SURVIVING SAS 99 Fraud Control Statement Creates Potential Liability

 

Statement on Auditing Standards No. 99 articulated new guidelines for use doing an audit, to identify fraud that could affect the accuracy of financial statements. While SAS 99 was intended to provide guidance, it has served, instead, to create a new basis for accounting malpractice claims. Since its enactment, auditors and lawyers have attempted to determine exactly what procedures an auditor must follow to meet the standard of care suggested by the Standards.  Unfortunately, five years after the Standard was created, the Standard’s requirements remain unclear.

 

SAS 99 was developed in advance of, but released at the time of, the scandals at public companies such as WorldCom, Tyco, Enron, and Adelphia. The statement identifies fraud that should be discovered and disclosed in an audit as intentional acts that result in “material misstatements” in financial statements. Two distinct categories of suspicious behavior exist: misleading financial reporting (distortion of records); and misstatements to hide the theft of assets (misappropriation of company assets or improper expenditures).
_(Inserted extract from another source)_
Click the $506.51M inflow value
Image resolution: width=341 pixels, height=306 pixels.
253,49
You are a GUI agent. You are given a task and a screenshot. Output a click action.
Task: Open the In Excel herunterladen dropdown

SAS 99 describes a “fraud triangle” of factors that allow fraud to occur: incentive, opportunity, and attitude. “Incentive” focuses on the pressures that might push an employee or fiduciary to commit fraud. “Opportunity” examines the openings for fraud to occur, such as lack of effective management oversight. Finally, “attitude” looks at the likelihood that the employees and fiduciaries will have any proclivity to justify their theft from the company.

 

 

The Standard offers guidance and support as to how to assess potential risks, as well. Specific examples of systems controls that large and small companies can use to prevent the risk of fraud, embezzlement, or material misstatement are included. The Standard also warns of conditions that the auditor may encounter that indicate fraud is likely to be present. For example, if management restricts the auditors from speaking with key staff members (such as IT, operations, security, and bookkeeping personnel), the auditors must evaluate whether they have been able to conduct an appropriate investigation, and the resulting audit report should identify any areas of concern.

 

SAS 99 requires auditors to take a more proactive role in evaluating potential fraud than in the past. Auditors must identify potential dangers, evaluate how those vulnerabilities could result in a material misstatement, and alert management (or anyone reviewing the audit report) of potential weaknesses in the company’s management controls. The audit report must identify any evidence of fraud that the auditor discovers, or that the auditor believes may exist, and the auditor must communicate these risks to senior management. Even insignificant risks must be identified, included in the audit report, and raised to senior management.

 

SAS 99 imposes greater documentation requirements upon the auditors than required by the previous standard (SAS 82). Auditors must now retain evidence of: (1) the details of the brainstorming session, including who took part and when and where it occurred, (2) the processes and procedures that the auditors followed to identify information relating to potential risk of fraud, (3) evaluation of the risk of material misstatement due to fraud, including risks specifically relating to the recognition of revenue, and the auditor’s strategy for addressing such risks, (4) the efficacy of the company’s management controls and the risk of override, (5) the basis for the audit procedures and other considerations factoring into the audit report, and (6) communications about the potential for fraud with management and other relevant parties.

 

The Standard is largely aspirational, and is not reasonably practical in audits of small to medium-sized companies. The fact that many of the procedures are recommended, but not required, only adds to this criticism and causes uncertainty as to what procedures are actually necessary. For example, SAS 99 recommends that auditors use surprise tactics such as making unannounced visits to audit inventory. In practice, auditors typically advise clients when they intend to visit inventory locations as a courtesy to avoid unnecessarily inconveniencing their clients. This advance notice invariably limits the auditors’ efficacy at uncovering inventory fraud; however, many auditors suggest that they can enact adequate safeguards without unreasonably imposing on their clients.